Project-MONAI / tutorials

MONAI Tutorials
https://monai.io/started.html
Apache License 2.0
1.74k stars 662 forks source link

can't run on large datasets #1759

Open Smarter1214 opened 1 month ago

Smarter1214 commented 1 month ago

When I correctly follow the steps in the auto3dseg_hello_world.ipynb notebook, set the corresponding paths and parameters, and run it in an environment with 48G of GPU memory, I encounter the error RuntimeError: Pin memory thread exited unexpectedly while attempting to train on a dataset with 300 .nii.gz images. In contrast, when using a dataset with 20 images, the training proceeds smoothly under the exact same conditions. During the training process with the 300-image dataset, I monitored the GPU memory usage and found it to be less than 70%. However, the error keeps occurring inexplicably. Could there be an issue with the get_data step?

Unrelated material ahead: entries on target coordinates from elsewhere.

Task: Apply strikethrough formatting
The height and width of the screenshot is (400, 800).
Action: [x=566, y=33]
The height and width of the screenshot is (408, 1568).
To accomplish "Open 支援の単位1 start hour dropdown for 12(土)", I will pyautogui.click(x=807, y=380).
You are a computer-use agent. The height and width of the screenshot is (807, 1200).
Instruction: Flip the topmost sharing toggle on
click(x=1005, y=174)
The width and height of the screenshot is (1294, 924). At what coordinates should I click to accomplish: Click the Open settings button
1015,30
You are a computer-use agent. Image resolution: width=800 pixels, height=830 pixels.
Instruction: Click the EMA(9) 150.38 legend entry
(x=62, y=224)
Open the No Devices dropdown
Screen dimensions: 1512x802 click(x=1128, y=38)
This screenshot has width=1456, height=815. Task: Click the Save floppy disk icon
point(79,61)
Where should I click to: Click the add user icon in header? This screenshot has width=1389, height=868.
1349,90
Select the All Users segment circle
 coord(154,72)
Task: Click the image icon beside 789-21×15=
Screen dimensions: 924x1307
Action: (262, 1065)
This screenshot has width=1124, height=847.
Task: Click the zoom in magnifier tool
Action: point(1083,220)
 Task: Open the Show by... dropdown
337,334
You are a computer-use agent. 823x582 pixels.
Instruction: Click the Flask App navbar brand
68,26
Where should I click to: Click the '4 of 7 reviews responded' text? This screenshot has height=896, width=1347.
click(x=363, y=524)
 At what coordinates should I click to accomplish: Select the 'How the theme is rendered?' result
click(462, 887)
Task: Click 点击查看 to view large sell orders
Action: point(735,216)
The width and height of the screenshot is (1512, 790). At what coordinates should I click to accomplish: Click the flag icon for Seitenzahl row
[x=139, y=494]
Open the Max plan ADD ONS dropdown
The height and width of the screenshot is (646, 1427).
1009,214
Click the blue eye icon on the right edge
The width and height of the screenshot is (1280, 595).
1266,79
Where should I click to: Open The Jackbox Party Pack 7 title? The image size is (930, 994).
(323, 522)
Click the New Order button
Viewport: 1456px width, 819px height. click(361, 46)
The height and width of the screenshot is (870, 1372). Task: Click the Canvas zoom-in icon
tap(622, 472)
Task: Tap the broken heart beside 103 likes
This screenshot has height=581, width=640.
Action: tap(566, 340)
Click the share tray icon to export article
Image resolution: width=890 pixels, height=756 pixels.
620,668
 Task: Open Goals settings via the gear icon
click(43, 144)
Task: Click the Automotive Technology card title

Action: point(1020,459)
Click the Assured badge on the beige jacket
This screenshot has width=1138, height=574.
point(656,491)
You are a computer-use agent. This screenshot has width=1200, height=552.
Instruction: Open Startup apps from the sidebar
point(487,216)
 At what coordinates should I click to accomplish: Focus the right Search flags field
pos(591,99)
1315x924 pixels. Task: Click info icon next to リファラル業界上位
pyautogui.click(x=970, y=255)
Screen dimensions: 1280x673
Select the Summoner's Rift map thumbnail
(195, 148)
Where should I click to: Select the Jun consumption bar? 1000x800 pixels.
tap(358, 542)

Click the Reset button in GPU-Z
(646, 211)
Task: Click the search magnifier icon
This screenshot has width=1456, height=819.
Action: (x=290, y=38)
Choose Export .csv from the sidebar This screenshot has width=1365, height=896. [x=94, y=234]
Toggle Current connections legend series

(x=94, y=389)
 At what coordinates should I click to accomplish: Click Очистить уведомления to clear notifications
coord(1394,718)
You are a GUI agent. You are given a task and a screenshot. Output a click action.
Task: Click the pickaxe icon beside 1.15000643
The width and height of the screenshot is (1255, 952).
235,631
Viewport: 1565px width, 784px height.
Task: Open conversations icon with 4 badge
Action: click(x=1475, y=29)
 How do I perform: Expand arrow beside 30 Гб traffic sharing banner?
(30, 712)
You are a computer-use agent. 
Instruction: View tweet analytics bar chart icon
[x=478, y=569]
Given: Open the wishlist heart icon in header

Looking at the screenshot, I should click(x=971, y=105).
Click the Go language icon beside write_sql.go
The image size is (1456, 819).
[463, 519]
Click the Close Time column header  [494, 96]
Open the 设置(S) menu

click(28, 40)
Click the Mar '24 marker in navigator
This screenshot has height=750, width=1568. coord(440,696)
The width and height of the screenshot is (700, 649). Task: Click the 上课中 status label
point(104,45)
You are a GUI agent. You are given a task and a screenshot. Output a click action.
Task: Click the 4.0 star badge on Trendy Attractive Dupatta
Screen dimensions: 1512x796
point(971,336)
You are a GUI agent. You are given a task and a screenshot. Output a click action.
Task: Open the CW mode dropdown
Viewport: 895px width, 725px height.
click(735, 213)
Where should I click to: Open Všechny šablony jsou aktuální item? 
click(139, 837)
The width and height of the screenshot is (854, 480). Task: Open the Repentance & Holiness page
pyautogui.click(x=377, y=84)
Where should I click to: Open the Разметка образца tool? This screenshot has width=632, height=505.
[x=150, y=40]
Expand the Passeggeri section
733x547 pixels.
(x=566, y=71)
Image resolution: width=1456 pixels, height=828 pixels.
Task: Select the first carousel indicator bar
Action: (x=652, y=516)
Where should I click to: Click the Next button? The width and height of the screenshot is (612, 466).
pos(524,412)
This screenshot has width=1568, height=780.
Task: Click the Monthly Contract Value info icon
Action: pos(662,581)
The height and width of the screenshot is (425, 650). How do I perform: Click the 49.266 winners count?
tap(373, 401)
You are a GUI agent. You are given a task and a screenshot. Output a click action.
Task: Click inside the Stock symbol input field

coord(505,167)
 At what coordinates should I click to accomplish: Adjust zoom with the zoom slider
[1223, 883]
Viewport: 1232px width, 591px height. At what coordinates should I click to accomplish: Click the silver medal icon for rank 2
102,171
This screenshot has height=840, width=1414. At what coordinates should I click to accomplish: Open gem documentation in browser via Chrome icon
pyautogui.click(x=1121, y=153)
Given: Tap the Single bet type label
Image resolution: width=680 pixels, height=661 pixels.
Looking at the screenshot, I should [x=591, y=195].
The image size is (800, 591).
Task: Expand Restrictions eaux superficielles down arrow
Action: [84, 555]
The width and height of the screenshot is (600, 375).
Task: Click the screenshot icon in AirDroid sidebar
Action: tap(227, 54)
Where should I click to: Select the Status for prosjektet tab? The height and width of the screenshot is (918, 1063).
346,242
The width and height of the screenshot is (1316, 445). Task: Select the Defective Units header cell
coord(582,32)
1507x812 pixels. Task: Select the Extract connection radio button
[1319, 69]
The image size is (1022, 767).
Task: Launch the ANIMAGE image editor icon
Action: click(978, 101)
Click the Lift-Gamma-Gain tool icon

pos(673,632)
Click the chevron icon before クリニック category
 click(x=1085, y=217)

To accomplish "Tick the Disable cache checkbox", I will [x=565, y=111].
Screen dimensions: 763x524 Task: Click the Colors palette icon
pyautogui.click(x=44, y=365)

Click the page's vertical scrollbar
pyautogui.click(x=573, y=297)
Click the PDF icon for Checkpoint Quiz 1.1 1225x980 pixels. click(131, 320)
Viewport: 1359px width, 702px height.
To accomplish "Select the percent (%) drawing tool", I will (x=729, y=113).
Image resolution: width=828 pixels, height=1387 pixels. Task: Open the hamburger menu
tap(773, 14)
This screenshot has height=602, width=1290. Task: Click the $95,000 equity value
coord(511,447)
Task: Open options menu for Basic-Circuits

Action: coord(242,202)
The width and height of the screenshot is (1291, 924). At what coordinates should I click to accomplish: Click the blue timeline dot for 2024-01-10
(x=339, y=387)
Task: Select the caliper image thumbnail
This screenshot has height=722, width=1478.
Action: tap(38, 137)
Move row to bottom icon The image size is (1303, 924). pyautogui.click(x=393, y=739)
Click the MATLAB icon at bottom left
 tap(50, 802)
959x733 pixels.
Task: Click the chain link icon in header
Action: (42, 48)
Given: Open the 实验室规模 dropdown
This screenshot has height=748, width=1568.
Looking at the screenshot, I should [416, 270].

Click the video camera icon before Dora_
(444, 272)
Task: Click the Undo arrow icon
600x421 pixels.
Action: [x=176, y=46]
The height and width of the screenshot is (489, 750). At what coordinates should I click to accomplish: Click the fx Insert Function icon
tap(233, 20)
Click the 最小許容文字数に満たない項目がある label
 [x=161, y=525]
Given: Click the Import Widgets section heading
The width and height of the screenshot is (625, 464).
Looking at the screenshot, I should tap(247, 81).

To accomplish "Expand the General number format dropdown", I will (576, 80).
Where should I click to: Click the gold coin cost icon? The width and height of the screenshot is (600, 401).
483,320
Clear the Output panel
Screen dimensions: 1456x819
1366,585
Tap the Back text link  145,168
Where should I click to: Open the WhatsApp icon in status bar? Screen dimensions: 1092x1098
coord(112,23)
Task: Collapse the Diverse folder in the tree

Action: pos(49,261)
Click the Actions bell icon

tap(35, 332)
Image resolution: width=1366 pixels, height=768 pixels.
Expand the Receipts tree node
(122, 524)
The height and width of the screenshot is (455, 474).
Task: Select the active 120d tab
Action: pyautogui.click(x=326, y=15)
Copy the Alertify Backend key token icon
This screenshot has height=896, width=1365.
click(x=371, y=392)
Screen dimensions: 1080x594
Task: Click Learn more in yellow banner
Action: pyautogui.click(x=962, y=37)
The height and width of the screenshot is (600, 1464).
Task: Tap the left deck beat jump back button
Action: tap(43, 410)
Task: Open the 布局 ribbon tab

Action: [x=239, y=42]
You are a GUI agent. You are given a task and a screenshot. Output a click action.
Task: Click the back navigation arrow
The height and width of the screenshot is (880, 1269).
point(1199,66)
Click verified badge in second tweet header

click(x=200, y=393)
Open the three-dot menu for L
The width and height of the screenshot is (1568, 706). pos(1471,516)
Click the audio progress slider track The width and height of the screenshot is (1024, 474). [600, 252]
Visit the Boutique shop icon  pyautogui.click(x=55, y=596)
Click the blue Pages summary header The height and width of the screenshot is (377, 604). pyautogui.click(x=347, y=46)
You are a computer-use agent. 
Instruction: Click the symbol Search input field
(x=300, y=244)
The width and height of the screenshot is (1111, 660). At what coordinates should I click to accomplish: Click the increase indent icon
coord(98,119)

ericspod commented 1 month ago

@mingxin-zheng @dongyang0122 @wyli would anyone have insights here? This may be related to multiprocessing issues, number of open files, garbage collection, the Pytorch sharing strategy, or some other technique issue. Thanks!

mingxin-zheng commented 1 month ago

Thanks @Smarter1214 for finding the issue. It would be helpful if you can share some logs/outputs so that we can further pinpoint the issue

In general, I am wondering in which step the error occurs, DataAnalyzing vs Training?